**What you will do**
[A] In the passage on clinical biochemistry careers, translate this sentence into Spanish: "A PhD isn’t required of clinical biochemists, but you will need to earn your PhD if you want to pursue independent research in the field."
[B] Write the next part of the passage on clinical biochemistry careers, beginning after its final sentence.

**Source passage**
Clinical biochemists work in labs to research, diagnose and manage diseases. They need to have great critical thinking skills, be passionate about problem solving and above all else have a love for science. Does this sound like you? Then you should consider a career in clinical biochemistry.
The first step towards a career in clinical biochemistry is a bachelor’s degree. A bachelor’s degree will prepare you for entry-level positions in clinical biochemistry such as a laboratory technician or research assistant.
A master’s degree in biochemistry will be necessary for career advancement, allowing you to work as laboratory operations manager or a clinical lab scientist. A master’s degree is also necessary to teach post-secondary education.
A PhD isn’t required of clinical biochemists, but you will need to earn your PhD if you want to pursue independent research in the field.
Classes at the bachelor’s level cover mathematics, computer science, physics, biology and chemical sciences. As you study, classes will become more specialized covering topics such as toxicology, genetics, neurobiology and molecular biology. You will also be expected to complete laboratory hours, internships and possibly personal research.

**Information shown**

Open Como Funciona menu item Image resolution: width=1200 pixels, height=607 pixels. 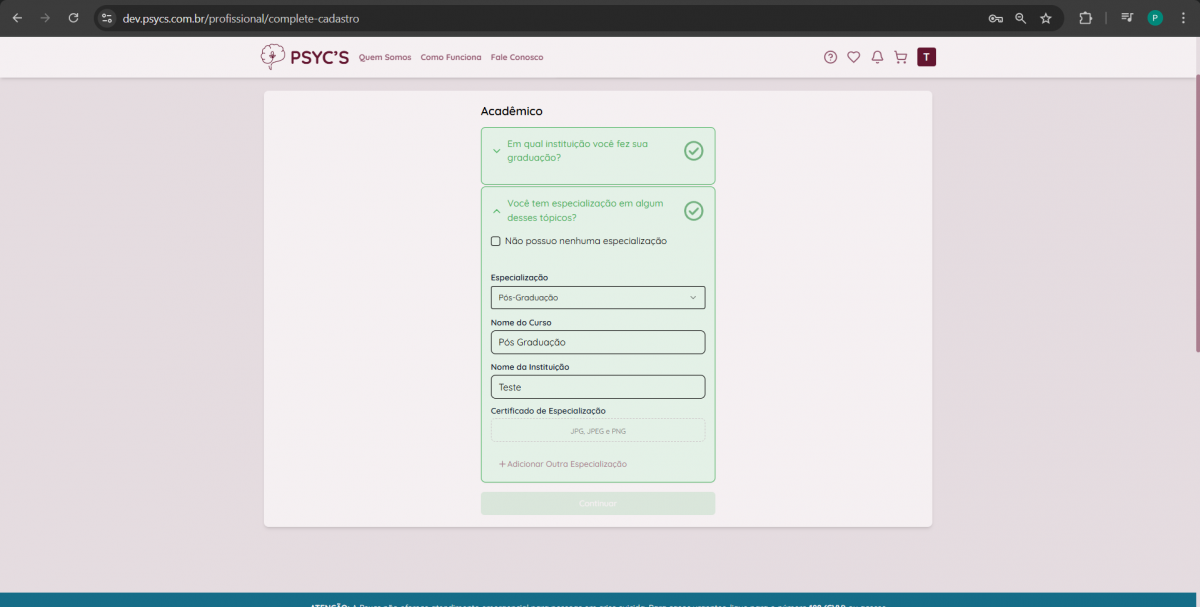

**Answers provided**
[A] No se exige un doctorado a los bioquímicos clínicos, pero necesitarás obtener tu doctorado si quieres dedicarte a la investigación independiente en el campo.

[B]
Clinical biochemists look at the processes happening within an organism at a molecular level, studying the components of cells. They analyze organic samples (bodily fluids), looking at lipids, proteins and organelles to find anomalies. When an anomaly is found, clinical biochemists run tests to help patients diagnose and manage their diseases.
Typically, clinical biochemists work in hospitals, medical research facilities or pharmaceutical companies. Clinical biochemists work full-time, sometimes being required to work nights and weekends or have on-call hours.
Salary and Job Outlook
The average salary for biochemists was $82,150 in 2015 as reported by the United States Bureau of Labor Statistics. This varies depending on the degree held and whether you work in a lab or in research. Employment of clinical biochemists is expected to grow by 8 percent over the next decade.